Non si può neppure parlare, sempre per Romeo e Olivetti, di nazionalismo, o sovranismo, parola di moda.

Romeo fu un severissimo giudice dell’avventurismo fascista e per contro un ammiratore della politica estera di raccoglimento politico ed economico dell’ Italia Liberale. Accettava il ruolo dell’interventismo pubblico ma solo nelle fasi iniziali dello sviluppo economico. In qualche misura fu un liberale alla Friedrich List, ma fermamente contrario all’autarchia e alle avventure imperialistiche e imperiali di Crispi e Mussolini.

Olivetti, teorizzò addirittura una specie di pacifica federazione mondiale, andando oltre il concetto di stato nazionale. Scorgeva nell’individuo la persona e riteneva giusto privilegiare l’uomo sociale, come sistema di relazioni (famiglia, comune, impresa, eccetera), rispetto all’uomo economico (votato, secondo alcuni, esclusivamente al profitto). E soprattutto non vedeva nello stato, a differenza del fascismo e di ogni altra forma di statalismo, anche comunista, un’ entità che doveva sempre precedere l’individuo, schiacciandolo.

Per farla breve, diffidenza verso lo stato (Olivetti) o fiducia a termine (Romeo). Quindi quali farfalle andiamo a cercare sotto l’Arco di Tito? (citazione d’autore…).

Concludendo, è vero che non esiste copyright sui pensatori, liberali o meno, perciò Guerri, Veneziani, Terranova, possono tranquillamente giocare alle figurine libertarie e liberali, però è altrettanto vero che il gioco è bello quando dura poco.

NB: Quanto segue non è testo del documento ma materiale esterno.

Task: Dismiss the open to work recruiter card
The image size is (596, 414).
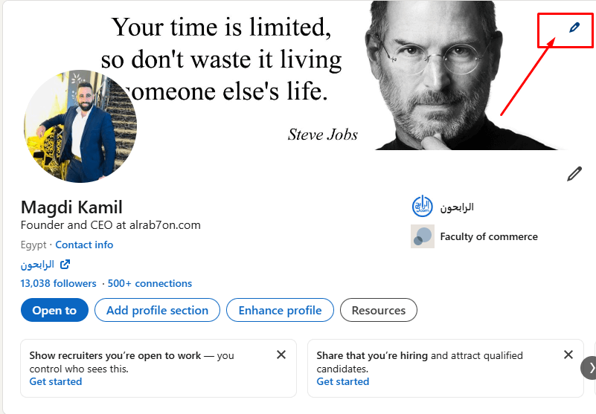Action: click(281, 355)
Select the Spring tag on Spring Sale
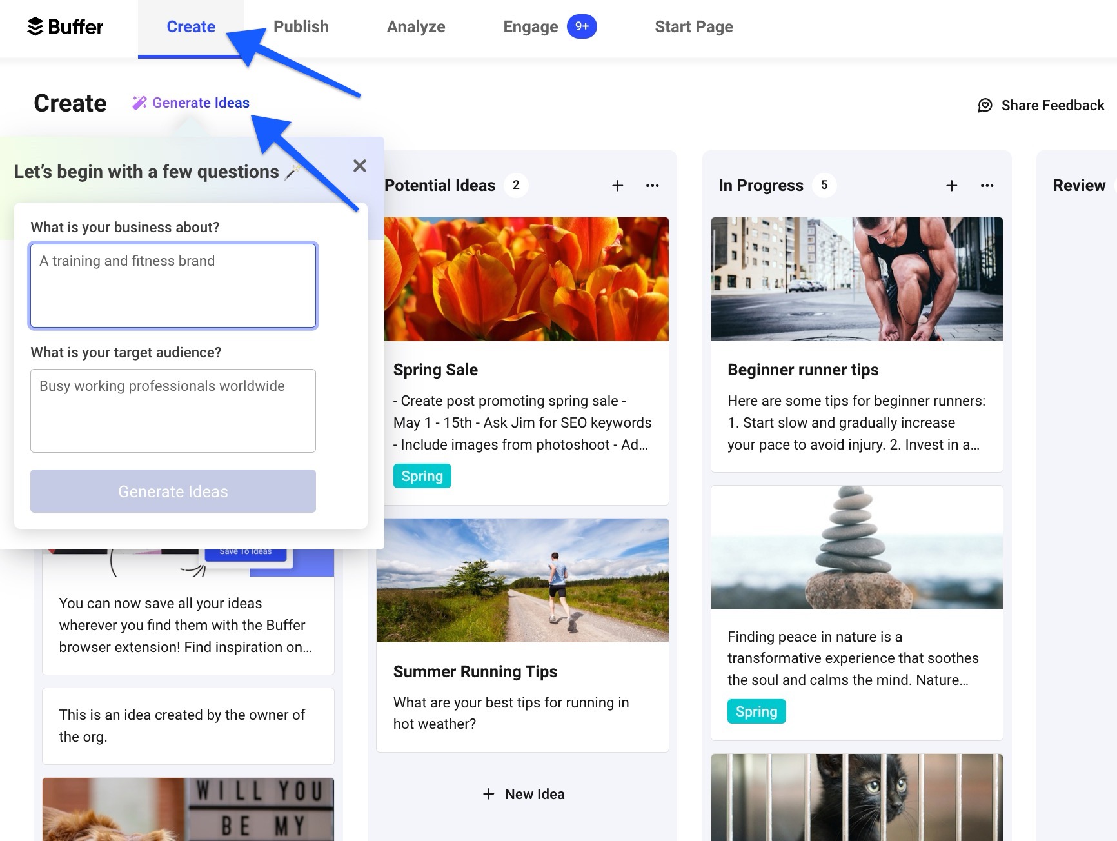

E per una semplice ragione, e non parliamo tanto dello smaliziato Guerri: il rischio di cadere nel ridicolo è sempre in agguato.

Carlo Gambescia

(*) Qui: https://www.la7.it/la-torre-di-babele/video/lei-si-sente-fascista-la-domanda-di-augias-a-giordano-bruno-guerri-30-09-2024-560267 . Nella foto di copertina, da sinistra a destra,  Rosario Romeo e  Adriano Olivetti.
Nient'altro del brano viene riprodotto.